GOAL:
Rewrite every line of the records below as a numbered list, dropping any blank lines.
===============
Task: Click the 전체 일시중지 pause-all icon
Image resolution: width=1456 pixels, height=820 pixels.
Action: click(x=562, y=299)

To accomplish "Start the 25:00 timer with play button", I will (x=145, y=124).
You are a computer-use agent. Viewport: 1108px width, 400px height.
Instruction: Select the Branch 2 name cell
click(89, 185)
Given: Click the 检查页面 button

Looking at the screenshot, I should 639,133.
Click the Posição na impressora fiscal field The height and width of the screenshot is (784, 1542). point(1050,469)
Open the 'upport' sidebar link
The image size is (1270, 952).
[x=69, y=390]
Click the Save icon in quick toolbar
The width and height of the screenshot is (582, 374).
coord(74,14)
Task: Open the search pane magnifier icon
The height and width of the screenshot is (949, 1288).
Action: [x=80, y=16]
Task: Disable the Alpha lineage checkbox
===============
RESULT BELOW:
1. Task: Click the 전체 일시중지 pause-all icon
2. Image resolution: width=1456 pixels, height=820 pixels.
3. Action: click(x=562, y=299)
4. To accomplish "Start the 25:00 timer with play button", I will (x=145, y=124).
5. You are a computer-use agent. Viewport: 1108px width, 400px height.
6. Instruction: Select the Branch 2 name cell
7. click(89, 185)
8. Given: Click the 检查页面 button
9. Looking at the screenshot, I should 639,133.
10. Click the Posição na impressora fiscal field The height and width of the screenshot is (784, 1542). point(1050,469)
11. Open the 'upport' sidebar link
12. The image size is (1270, 952).
13. [x=69, y=390]
14. Click the Save icon in quick toolbar
15. The width and height of the screenshot is (582, 374).
16. coord(74,14)
17. Task: Open the search pane magnifier icon
18. The height and width of the screenshot is (949, 1288).
19. Action: [x=80, y=16]
20. Task: Disable the Alpha lineage checkbox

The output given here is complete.